Would you give the entries again word for word, with no pictures in the copy?

Dataset items
┄┄┄┄┄┄┄┄┄┄
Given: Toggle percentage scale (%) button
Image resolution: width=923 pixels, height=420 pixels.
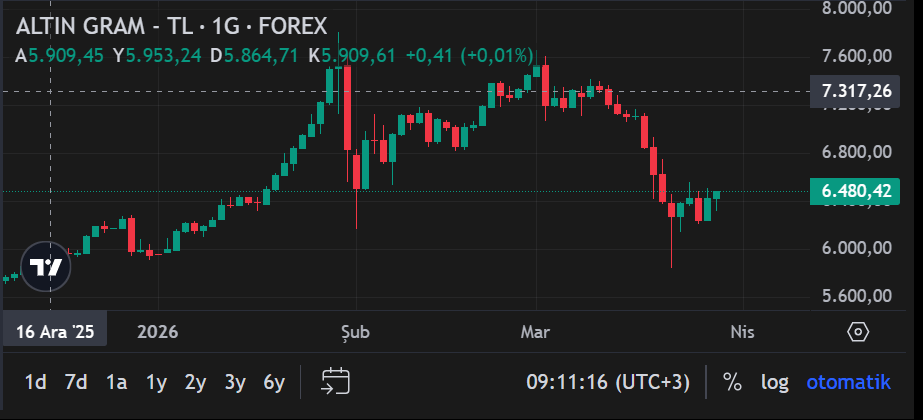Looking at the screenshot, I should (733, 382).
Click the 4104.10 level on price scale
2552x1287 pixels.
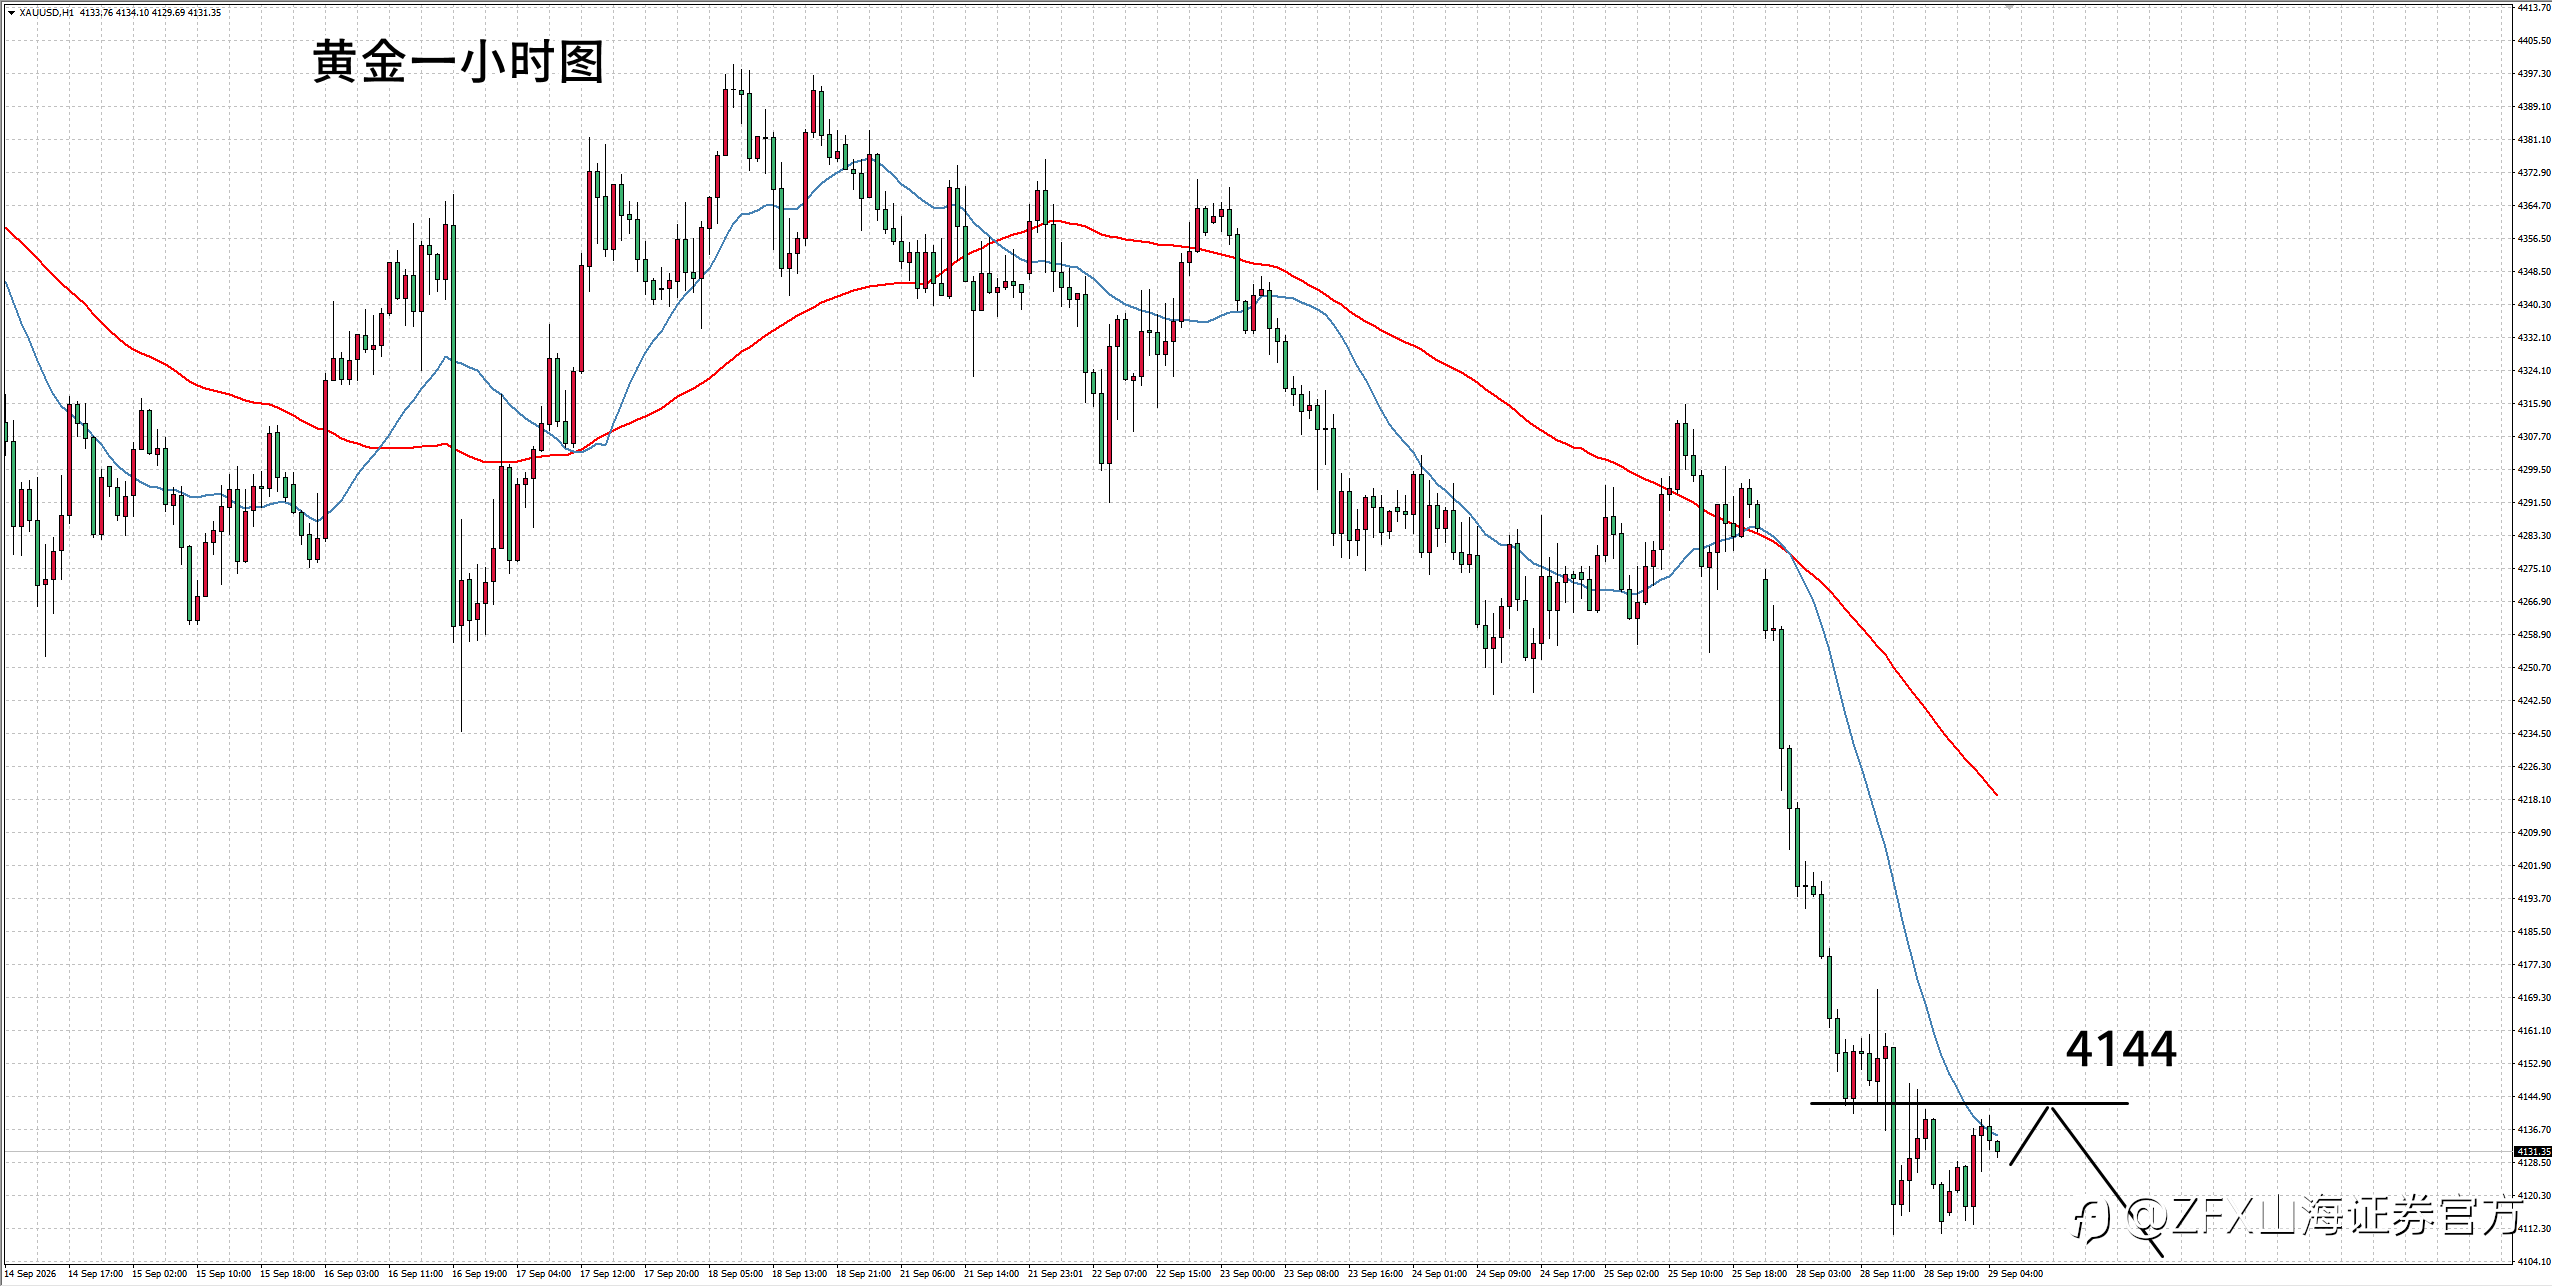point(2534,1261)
┄┄┄┄┄┄┄┄┄┄
> RESPONSE
Given: Toggle percentage scale (%) button
Image resolution: width=923 pixels, height=420 pixels.
Looking at the screenshot, I should (733, 382).
Click the 4104.10 level on price scale
2552x1287 pixels.
point(2534,1261)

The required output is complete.